There is a very simple reason why Chelsea could one day have the most creative and effective attacking midfield in Europe.
Eden Hazard has enjoyed a marvellous season to date at Chelsea, and although his form may have dipped somewhat under the pressure of a long and demanding season, it is clear the Blues have one of the most exciting players in Europe, and one who is destined to join the ranks of the very best in the game.
So when the Belgian was only named on the bench for Saturday’s match against Stoke City, along with the mercurial Oscar, Potters fans may have wondered if their luck was in.
In seemingly resting two of his most creative sparks for the upcoming match against Paris Saint-Germain, had Jose Mourinho given Stoke a sniff of victory?

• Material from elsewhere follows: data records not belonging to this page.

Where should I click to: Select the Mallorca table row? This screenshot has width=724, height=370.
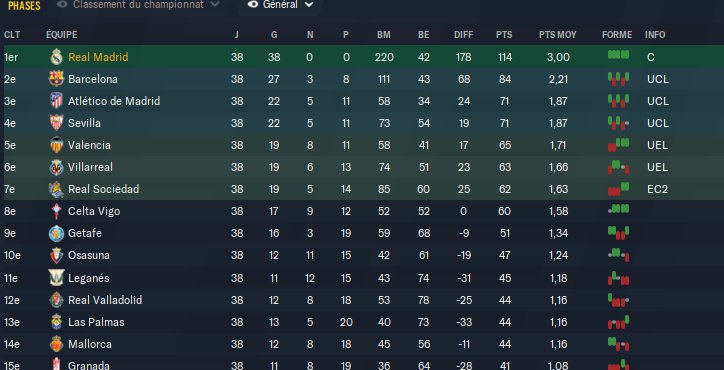coord(362,344)
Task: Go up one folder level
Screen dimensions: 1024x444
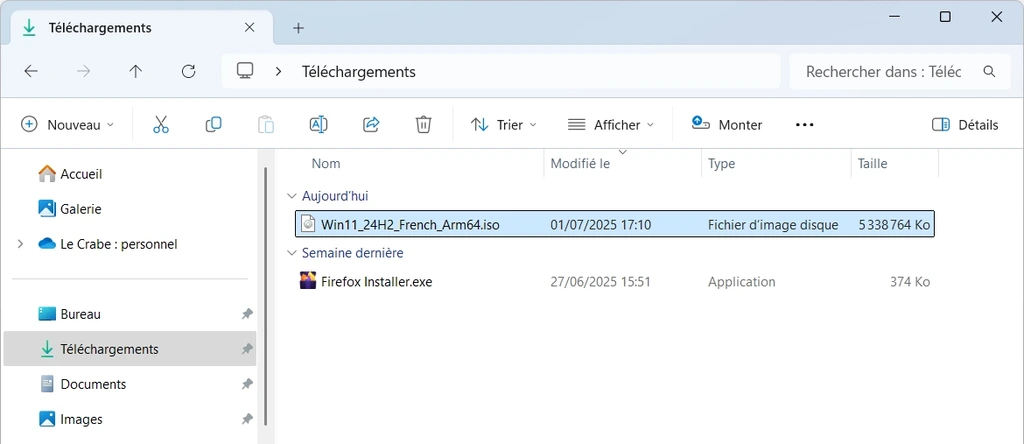Action: (x=135, y=71)
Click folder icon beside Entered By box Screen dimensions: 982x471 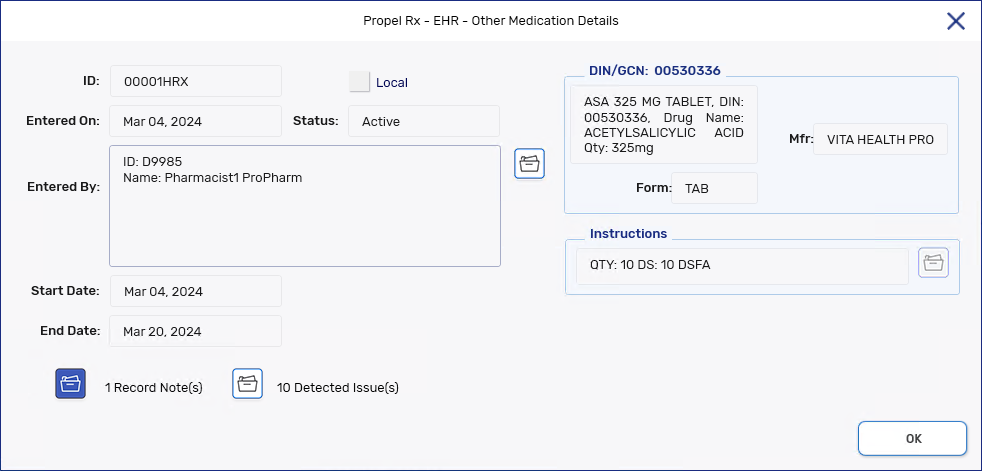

Well, no, not at all, because Chelsea ran out convincing winners, and it was the men chosen to play ahead of Hazard and Oscar that prompted this article.
In short, Chelsea do not have just two catalysts, they have loads of them. When one of the players of the season is rested, and Oscar puts his feet up alongside him, so Mourinho calls on three players who were majestic against Stoke, hassling, harrying, creating and scoring.

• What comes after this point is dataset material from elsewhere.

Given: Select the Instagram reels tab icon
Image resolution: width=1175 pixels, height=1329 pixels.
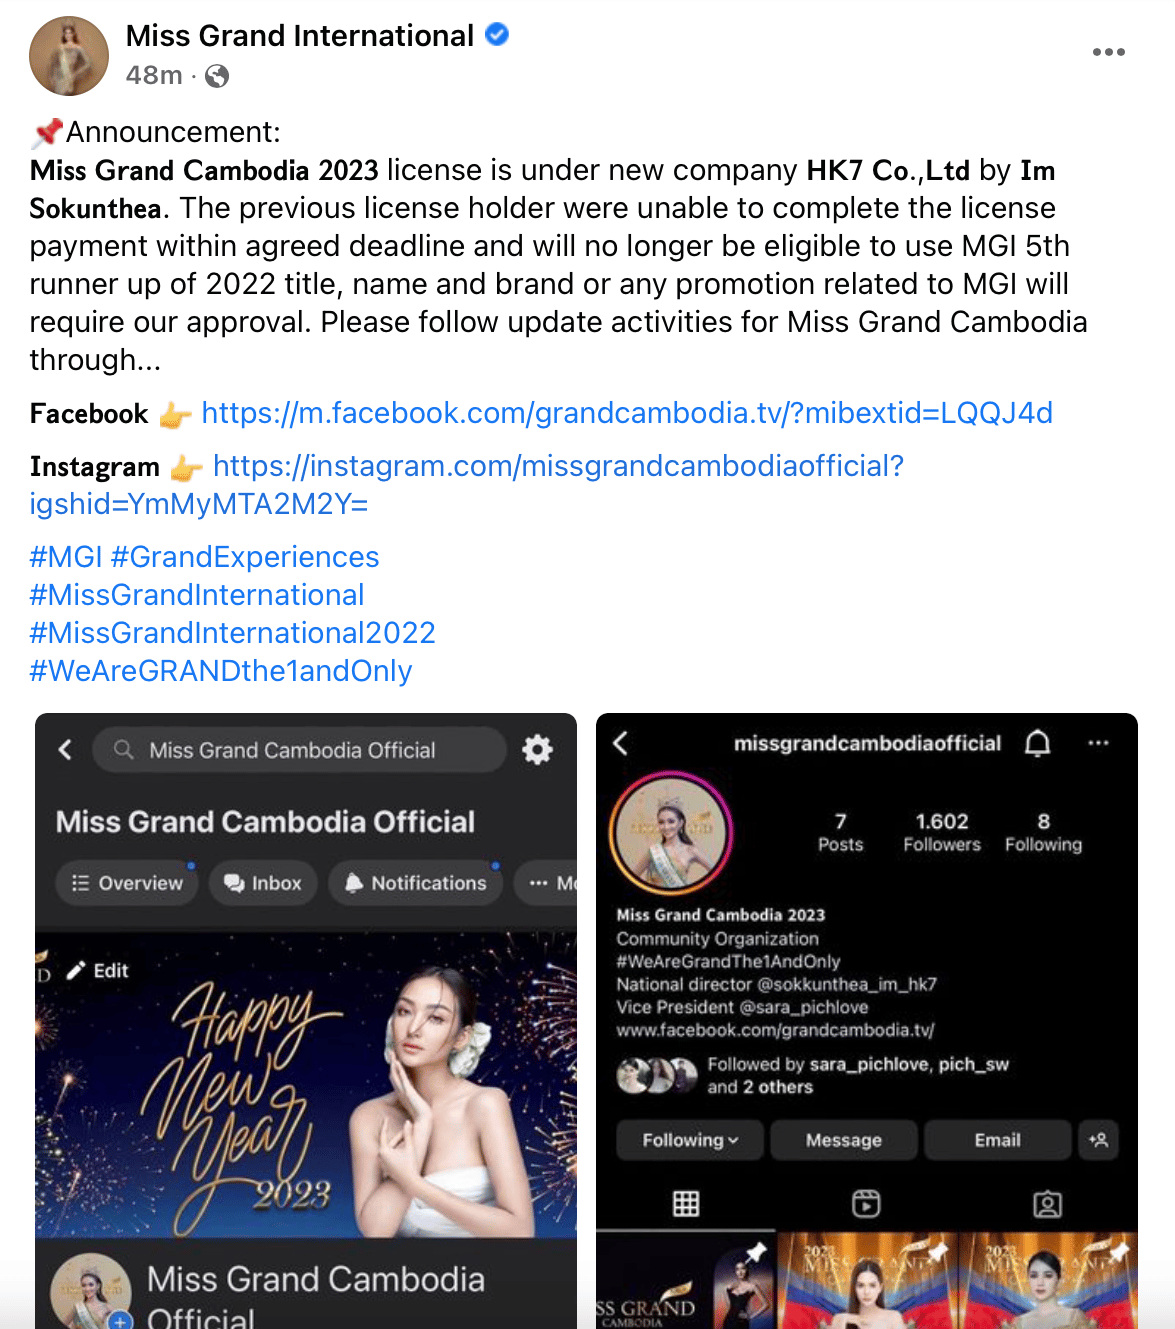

And it is that strength in depth that should worry Chelsea’s domestic and European rivals, not only because of the players they can call on, but how that very fact will affect the Blues’ squad.
Hazard will know that as good as he has been, he cannot rest on his laurels or another man will take his place. The same applies to Oscar, Willian, Schurrle and Salah.
Chelsea’s squad is loaded with creative talent that also happens to be young enough to improve for years to come. And they will improve, because they will have to.
There was proof of that on Saturday when the replacements looked anything but, doing what Hazard and Oscar were doing earlier in the campaign.
As long as Mourinho can keep them all happy, or happy enough to fight for their places, he could be on to a winner that ultimately sees them in possession of the best attacking midfield in Europe.